モダリティ(薬物の標的化方式)への対応能力も拡大している。イ常務は「単一抗体(mAb)に加え、二重特異性抗体、融合タンパク質、抗体接合体(AXC)など高度な複合分子に対するCDOサービスも継続して拡大している」とし、「累計164件のプロジェクトのうち、二重特異性抗体が20%、抗体薬物複合体(ADC)が15%、融合タンパク質が14%などだ」と明らかにした。
二重特異性抗体は2つの標的を同時に狙う抗体であり、融合タンパク質は抗体に別のタンパク質を結合した形態だ。ADCとAXCは、抗体に薬物やオリゴヌクレオチド、ペプチドなどを接合した高度な複合治療薬に分類される。
会社はADC製剤(DP)の生産能力も確保し、2027年第1四半期中にADC DPサービスを正式に発売する計画だ。これにより、ADC原薬(DS)から製剤(DP)までを網羅する統合サービスを構築し、高付加価値モダリティ領域で競争力を強化する戦略である。
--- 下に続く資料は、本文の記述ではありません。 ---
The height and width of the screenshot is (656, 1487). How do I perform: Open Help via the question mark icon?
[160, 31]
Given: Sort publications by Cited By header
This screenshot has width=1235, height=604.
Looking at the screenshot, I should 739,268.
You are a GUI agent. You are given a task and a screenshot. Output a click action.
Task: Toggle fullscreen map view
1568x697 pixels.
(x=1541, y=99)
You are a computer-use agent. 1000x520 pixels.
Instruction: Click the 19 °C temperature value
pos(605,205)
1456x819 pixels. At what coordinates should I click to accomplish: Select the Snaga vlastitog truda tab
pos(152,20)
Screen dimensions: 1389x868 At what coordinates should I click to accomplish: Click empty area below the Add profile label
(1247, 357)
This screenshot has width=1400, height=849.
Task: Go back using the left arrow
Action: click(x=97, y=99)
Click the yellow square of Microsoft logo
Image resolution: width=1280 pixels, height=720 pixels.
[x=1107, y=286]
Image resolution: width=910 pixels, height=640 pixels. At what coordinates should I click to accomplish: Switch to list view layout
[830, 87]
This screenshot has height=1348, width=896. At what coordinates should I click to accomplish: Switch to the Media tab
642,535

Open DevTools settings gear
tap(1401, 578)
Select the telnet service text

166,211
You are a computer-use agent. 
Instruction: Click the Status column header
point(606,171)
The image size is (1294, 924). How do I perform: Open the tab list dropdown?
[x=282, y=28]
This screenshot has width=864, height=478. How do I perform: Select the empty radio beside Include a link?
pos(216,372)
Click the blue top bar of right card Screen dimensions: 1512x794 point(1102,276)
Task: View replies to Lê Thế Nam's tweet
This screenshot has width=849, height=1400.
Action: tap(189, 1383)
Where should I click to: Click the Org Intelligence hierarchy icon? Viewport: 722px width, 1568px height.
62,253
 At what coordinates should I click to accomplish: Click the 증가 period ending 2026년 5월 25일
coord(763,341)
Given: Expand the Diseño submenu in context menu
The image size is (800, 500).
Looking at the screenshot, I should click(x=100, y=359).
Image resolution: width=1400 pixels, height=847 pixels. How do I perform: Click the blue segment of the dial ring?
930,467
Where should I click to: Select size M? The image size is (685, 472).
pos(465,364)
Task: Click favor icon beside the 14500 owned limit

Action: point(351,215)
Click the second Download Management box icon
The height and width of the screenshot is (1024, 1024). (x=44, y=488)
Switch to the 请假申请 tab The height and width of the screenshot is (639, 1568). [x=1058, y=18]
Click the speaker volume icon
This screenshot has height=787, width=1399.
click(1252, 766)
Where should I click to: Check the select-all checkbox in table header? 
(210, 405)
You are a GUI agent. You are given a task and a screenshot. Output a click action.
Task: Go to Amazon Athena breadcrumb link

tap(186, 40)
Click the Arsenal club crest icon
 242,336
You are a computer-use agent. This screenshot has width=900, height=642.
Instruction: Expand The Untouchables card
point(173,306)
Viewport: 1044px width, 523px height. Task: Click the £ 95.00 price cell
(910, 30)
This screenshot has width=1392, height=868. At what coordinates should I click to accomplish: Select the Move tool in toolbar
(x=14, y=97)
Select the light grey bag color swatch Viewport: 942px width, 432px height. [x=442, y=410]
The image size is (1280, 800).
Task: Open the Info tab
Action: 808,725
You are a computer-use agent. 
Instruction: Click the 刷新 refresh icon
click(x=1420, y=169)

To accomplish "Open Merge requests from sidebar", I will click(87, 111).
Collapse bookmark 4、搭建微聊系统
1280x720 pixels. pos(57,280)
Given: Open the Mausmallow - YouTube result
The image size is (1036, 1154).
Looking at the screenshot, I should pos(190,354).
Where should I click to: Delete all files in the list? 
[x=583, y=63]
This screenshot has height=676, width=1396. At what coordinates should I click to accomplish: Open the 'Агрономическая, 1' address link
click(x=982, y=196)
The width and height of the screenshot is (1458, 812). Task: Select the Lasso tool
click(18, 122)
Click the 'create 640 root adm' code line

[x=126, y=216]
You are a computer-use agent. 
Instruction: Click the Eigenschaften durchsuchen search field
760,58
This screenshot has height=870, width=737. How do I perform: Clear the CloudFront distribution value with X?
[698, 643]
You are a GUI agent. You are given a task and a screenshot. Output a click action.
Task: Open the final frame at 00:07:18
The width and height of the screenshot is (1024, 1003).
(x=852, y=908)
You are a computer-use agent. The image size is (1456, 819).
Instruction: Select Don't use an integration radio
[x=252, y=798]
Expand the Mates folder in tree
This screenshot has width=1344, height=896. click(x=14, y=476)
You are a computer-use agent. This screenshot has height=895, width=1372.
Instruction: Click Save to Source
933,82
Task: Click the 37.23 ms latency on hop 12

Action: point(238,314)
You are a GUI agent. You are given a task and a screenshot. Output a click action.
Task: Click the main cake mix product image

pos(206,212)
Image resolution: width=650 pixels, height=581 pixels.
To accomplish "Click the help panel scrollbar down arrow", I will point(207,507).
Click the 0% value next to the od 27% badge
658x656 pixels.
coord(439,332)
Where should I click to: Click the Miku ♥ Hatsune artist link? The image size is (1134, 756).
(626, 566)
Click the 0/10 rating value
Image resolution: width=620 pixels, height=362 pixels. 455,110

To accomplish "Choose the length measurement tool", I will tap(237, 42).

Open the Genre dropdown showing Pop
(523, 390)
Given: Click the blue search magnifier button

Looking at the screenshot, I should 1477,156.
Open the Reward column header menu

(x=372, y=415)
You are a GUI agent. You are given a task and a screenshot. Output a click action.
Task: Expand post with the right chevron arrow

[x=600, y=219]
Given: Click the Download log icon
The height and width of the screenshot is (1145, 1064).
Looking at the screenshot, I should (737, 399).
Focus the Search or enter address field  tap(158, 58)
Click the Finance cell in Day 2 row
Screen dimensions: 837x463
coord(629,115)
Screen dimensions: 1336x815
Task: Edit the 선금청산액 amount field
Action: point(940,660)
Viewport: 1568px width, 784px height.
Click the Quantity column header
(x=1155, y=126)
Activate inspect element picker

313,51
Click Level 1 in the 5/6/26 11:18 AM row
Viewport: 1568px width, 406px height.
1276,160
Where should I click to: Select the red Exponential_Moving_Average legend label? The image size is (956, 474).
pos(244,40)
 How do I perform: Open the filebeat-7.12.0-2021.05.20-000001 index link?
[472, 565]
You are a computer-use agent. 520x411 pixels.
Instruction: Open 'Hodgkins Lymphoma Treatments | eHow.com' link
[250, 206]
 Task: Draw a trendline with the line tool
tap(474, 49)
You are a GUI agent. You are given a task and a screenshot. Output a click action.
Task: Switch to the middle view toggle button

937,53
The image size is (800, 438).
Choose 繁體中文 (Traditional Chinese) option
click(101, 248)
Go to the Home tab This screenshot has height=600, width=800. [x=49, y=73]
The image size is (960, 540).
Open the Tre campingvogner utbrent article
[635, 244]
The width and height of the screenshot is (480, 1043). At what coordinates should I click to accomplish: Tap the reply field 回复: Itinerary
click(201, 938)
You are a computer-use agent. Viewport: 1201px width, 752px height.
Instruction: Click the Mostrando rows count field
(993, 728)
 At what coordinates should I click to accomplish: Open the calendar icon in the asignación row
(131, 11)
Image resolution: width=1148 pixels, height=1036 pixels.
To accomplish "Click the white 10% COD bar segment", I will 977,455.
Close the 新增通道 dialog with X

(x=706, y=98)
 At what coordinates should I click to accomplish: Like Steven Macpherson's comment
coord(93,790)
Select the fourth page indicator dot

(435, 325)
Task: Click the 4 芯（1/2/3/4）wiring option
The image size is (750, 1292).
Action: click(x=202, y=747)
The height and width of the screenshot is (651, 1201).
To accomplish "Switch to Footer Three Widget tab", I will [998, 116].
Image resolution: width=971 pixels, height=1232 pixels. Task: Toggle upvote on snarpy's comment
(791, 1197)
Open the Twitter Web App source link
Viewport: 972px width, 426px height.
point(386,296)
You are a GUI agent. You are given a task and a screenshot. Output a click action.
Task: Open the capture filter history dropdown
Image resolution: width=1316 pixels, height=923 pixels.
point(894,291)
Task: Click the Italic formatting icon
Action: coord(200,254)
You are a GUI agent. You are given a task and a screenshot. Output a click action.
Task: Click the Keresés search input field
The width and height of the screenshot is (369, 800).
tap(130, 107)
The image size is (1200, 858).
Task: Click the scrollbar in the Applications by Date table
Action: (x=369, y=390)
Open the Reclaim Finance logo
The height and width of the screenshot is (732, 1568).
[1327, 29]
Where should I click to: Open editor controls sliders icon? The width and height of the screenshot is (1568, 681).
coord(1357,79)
イ常務は「サムスンバイオロジクスは、顧客のアイデアに自社の技術とノウハウ、インフラを結合し、新薬開発の全ライフサイクルを共にするパートナーとしての地位を確立している」と述べ、「途切れのないワンストップサービスと先端技術、迅速な開発を通じて顧客満足を継続的に高めていく」と語った。